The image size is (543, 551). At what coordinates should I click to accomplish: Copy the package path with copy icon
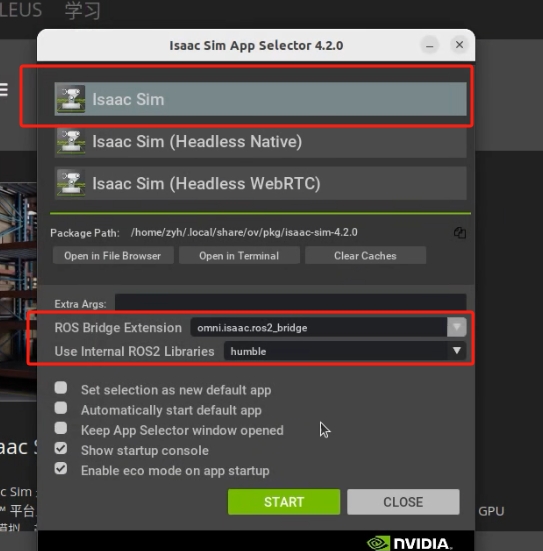pos(460,233)
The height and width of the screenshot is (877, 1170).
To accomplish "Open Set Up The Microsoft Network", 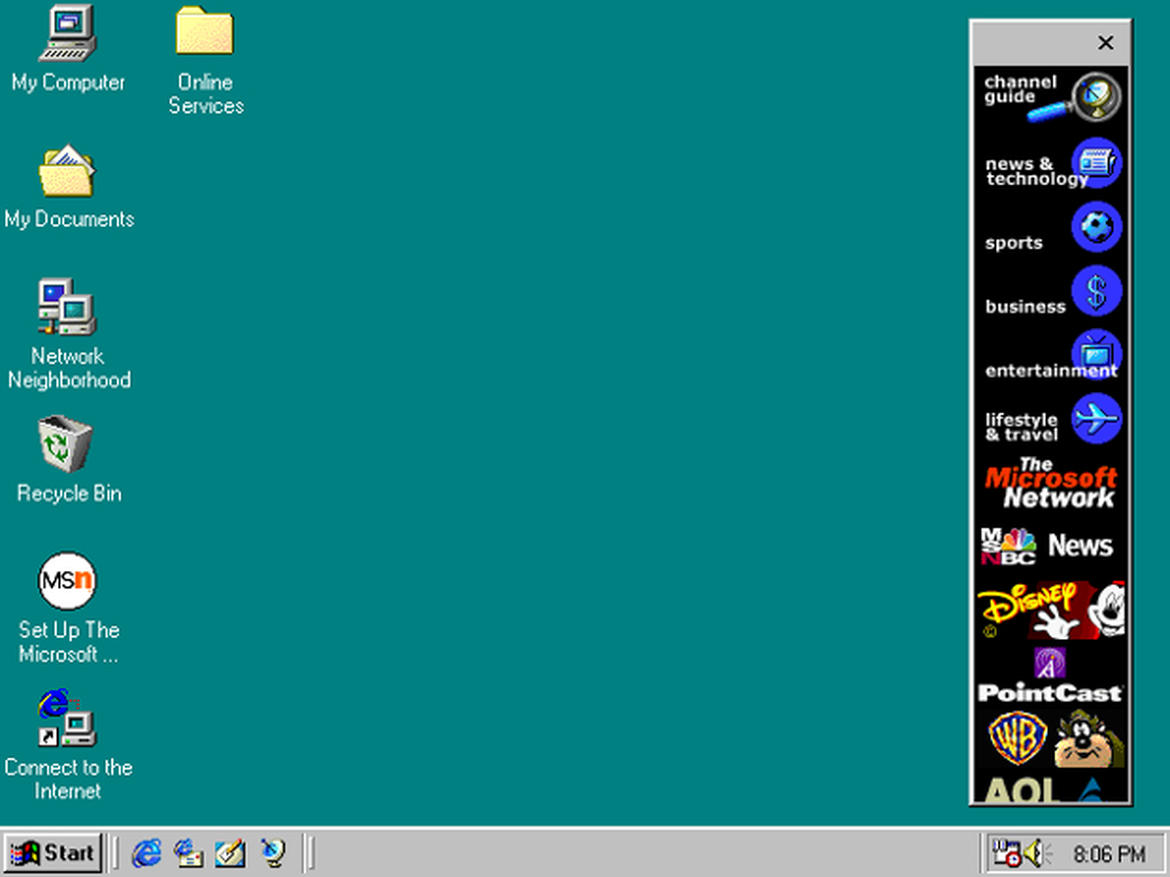I will pyautogui.click(x=66, y=580).
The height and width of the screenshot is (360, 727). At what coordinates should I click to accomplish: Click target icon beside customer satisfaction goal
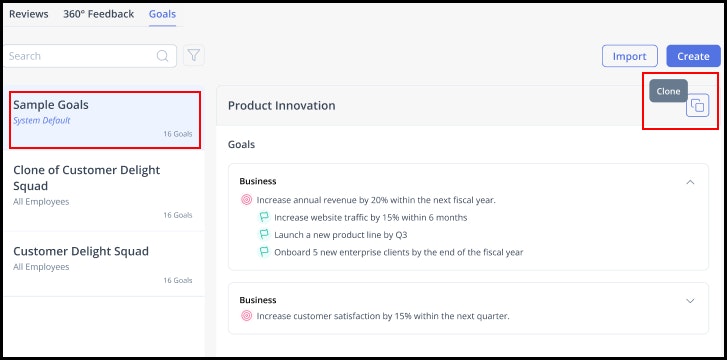coord(247,316)
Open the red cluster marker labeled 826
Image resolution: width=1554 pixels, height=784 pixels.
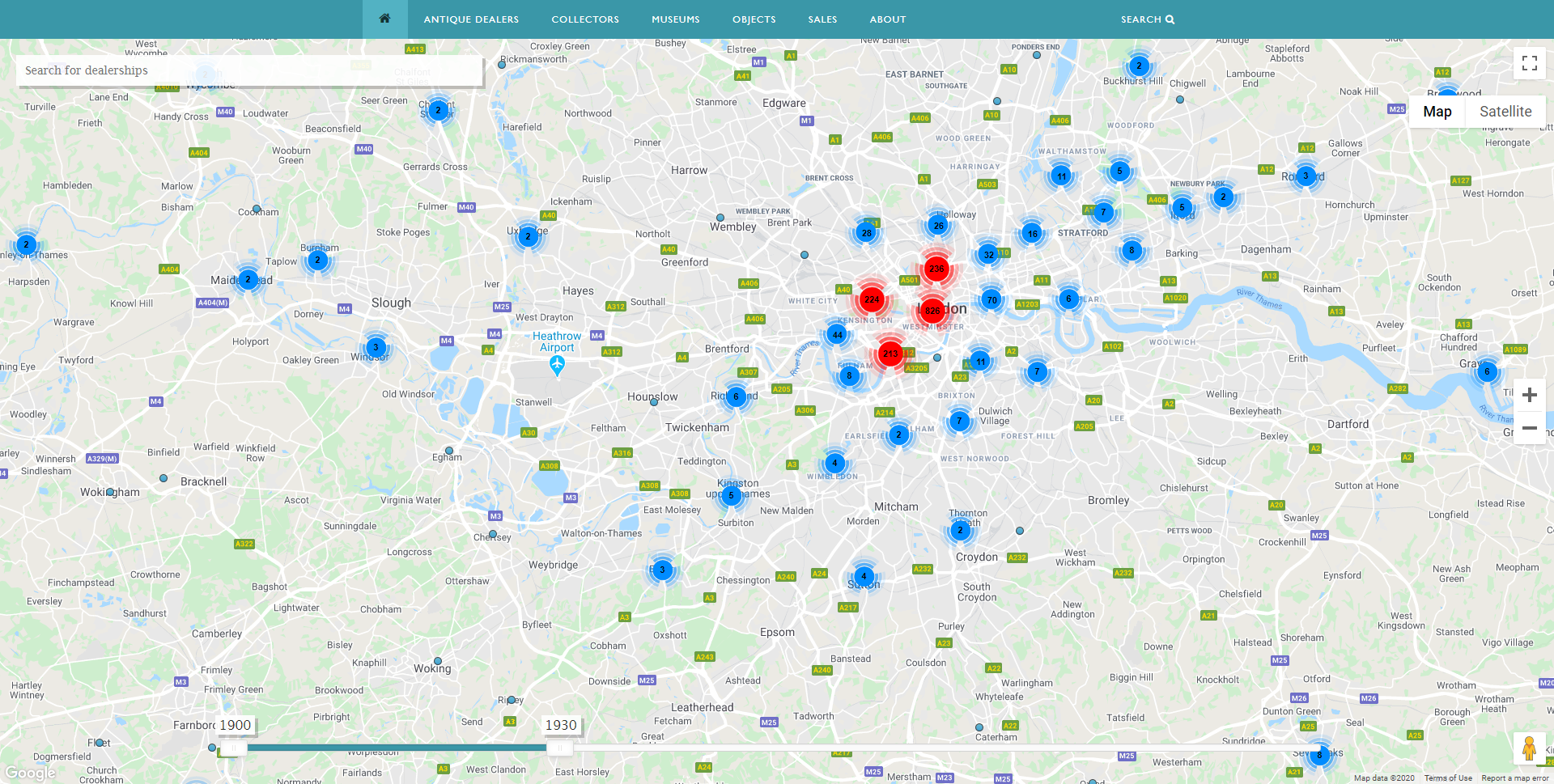932,311
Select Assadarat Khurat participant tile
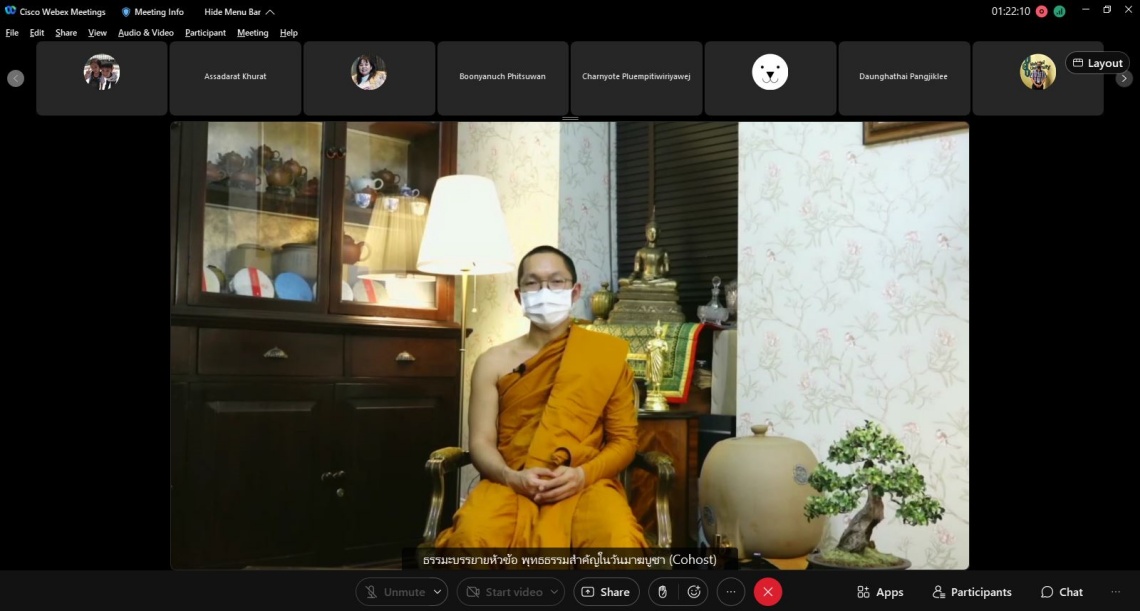 (x=235, y=77)
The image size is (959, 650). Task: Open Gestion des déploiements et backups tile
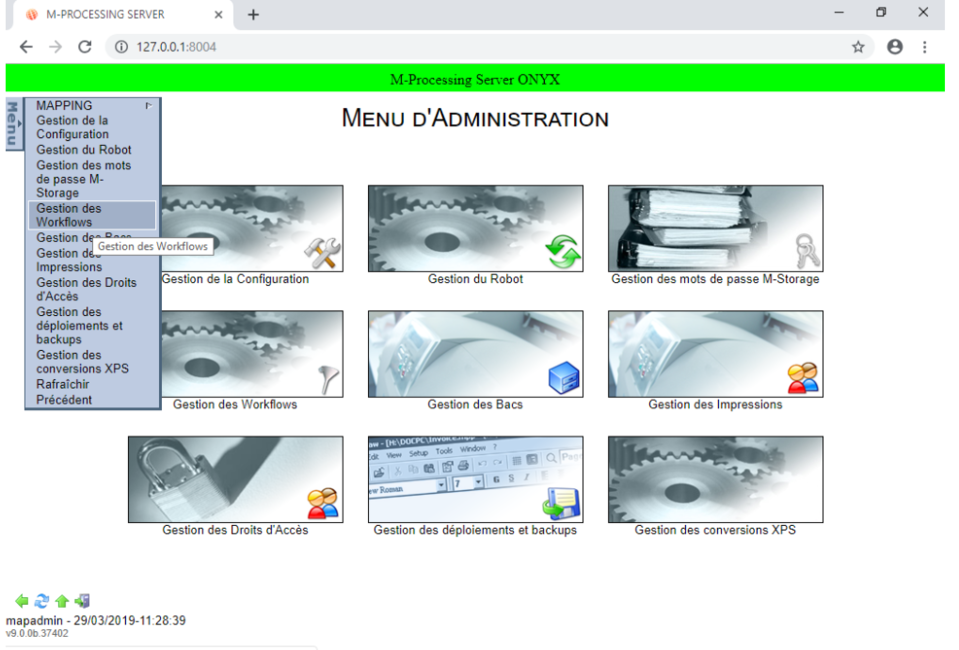pos(475,479)
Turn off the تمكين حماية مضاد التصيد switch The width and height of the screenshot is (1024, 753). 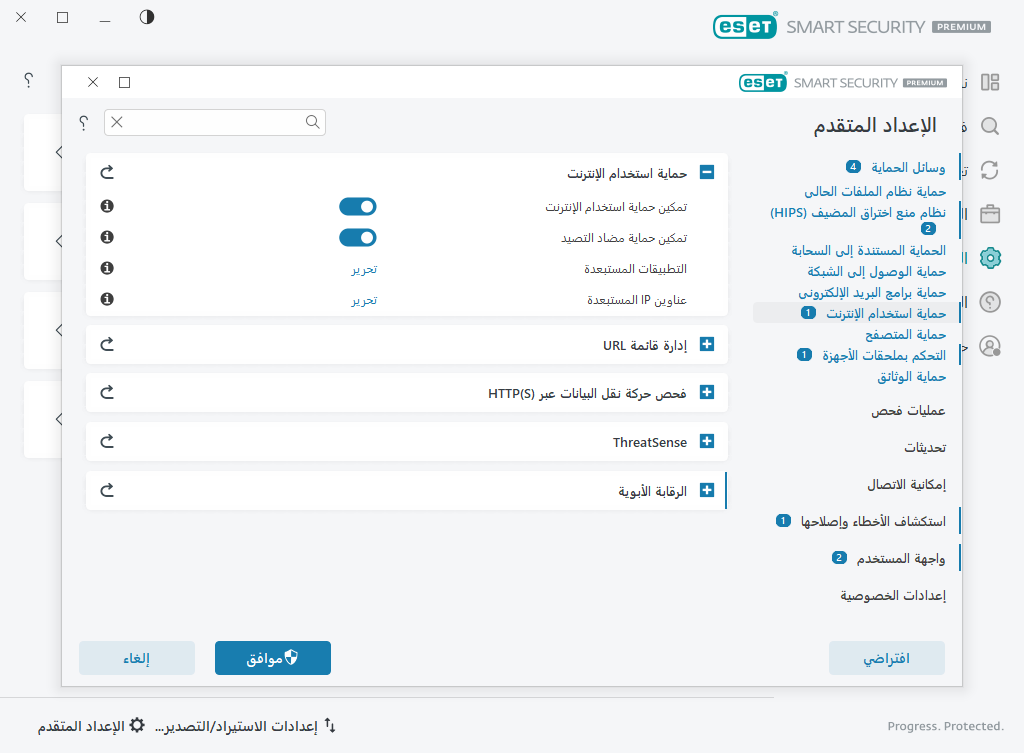357,237
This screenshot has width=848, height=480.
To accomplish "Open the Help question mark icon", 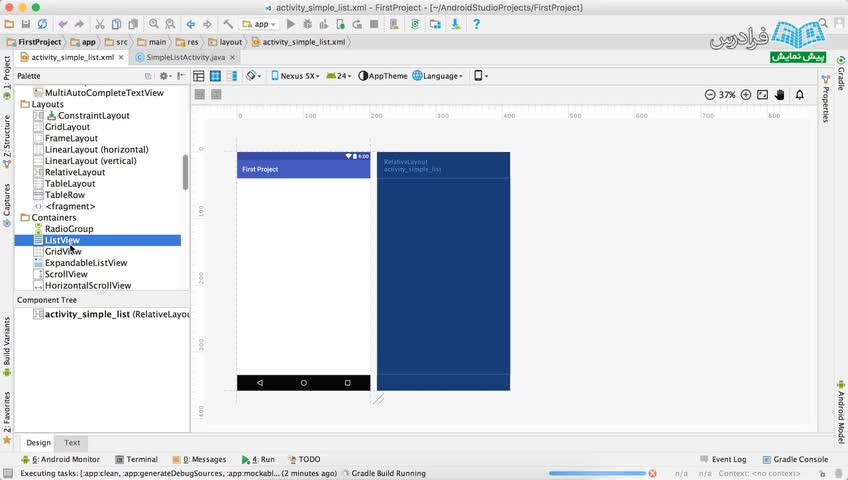I will [x=476, y=23].
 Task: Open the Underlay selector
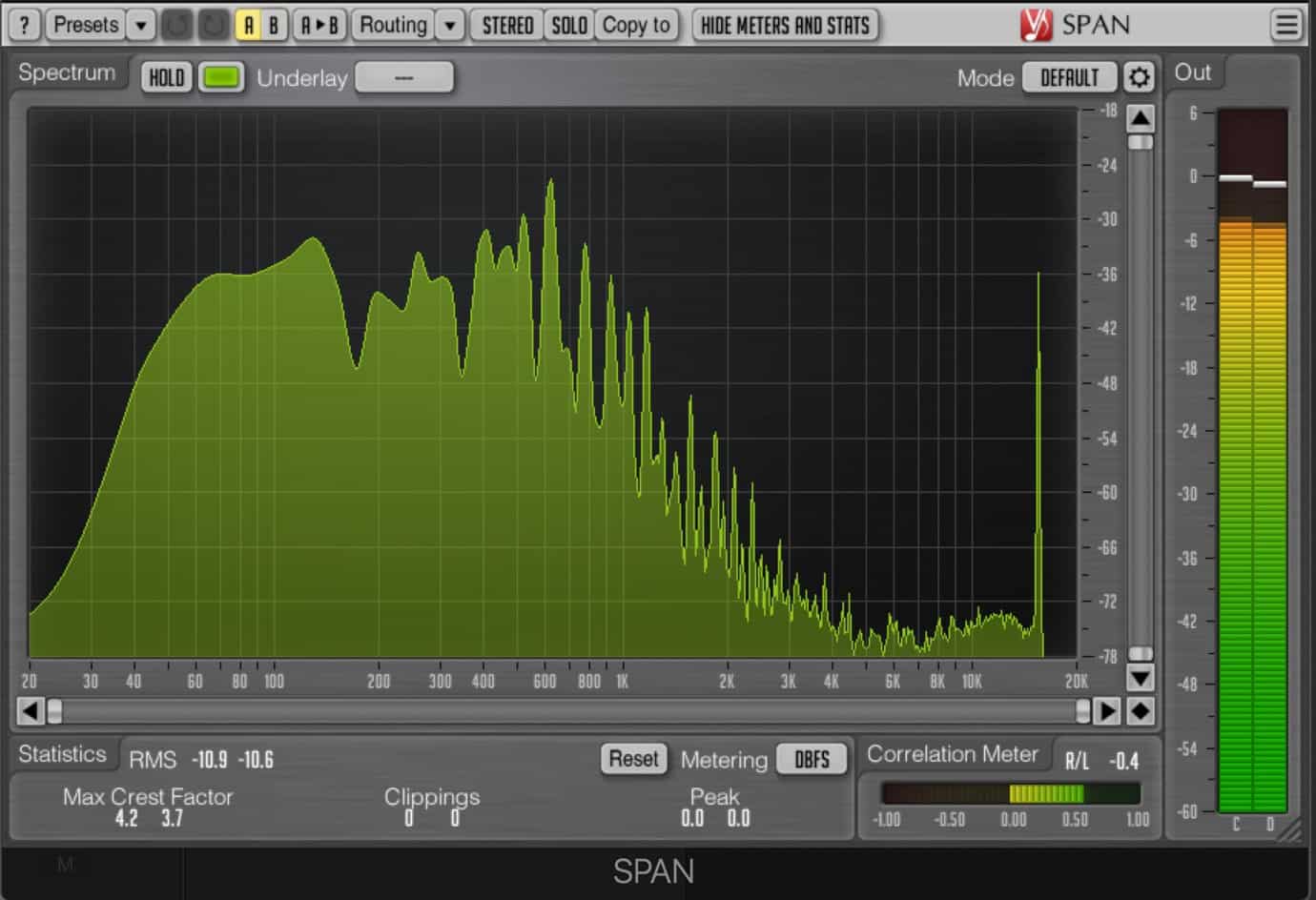coord(404,77)
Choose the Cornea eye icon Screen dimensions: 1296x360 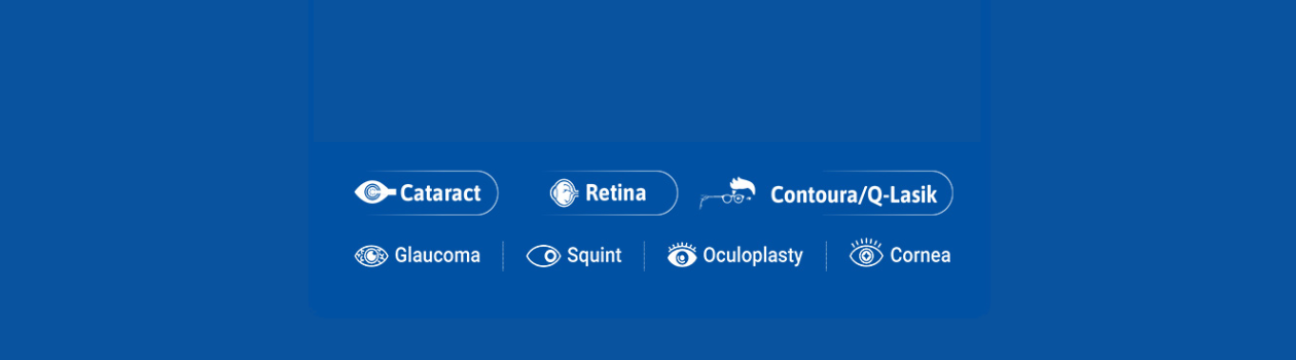(x=866, y=253)
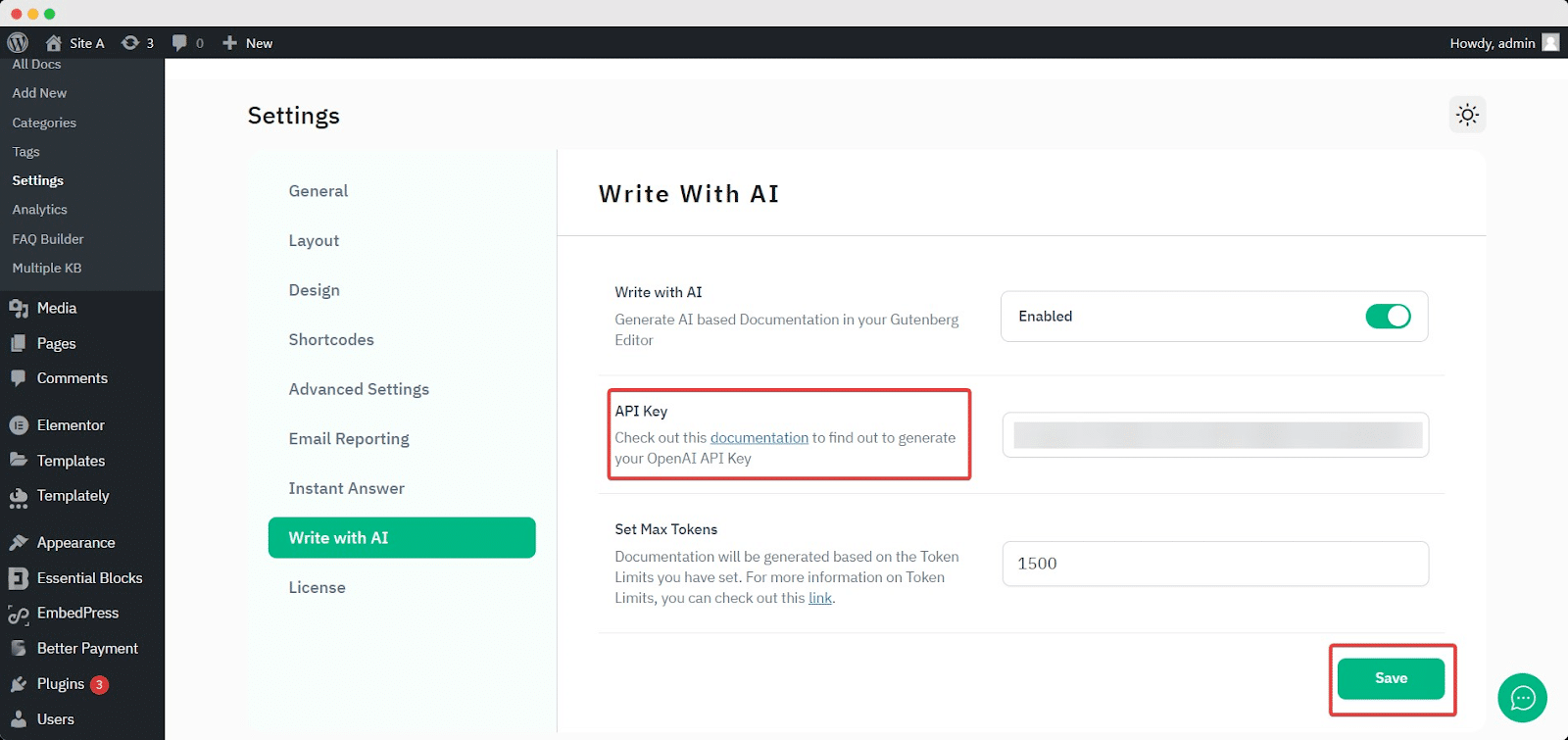The image size is (1568, 740).
Task: Open the Media library
Action: pos(56,307)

※

Assignment:
Give again, word for word, every line from the top of the data above to the line holding "The height and width of the screenshot is (877, 1170).", inclusive, with the pictures left out.

Result:
The image size is (543, 551). At what coordinates should I click to accomplish: Copy the package path with copy icon
pos(460,233)
The height and width of the screenshot is (877, 1170).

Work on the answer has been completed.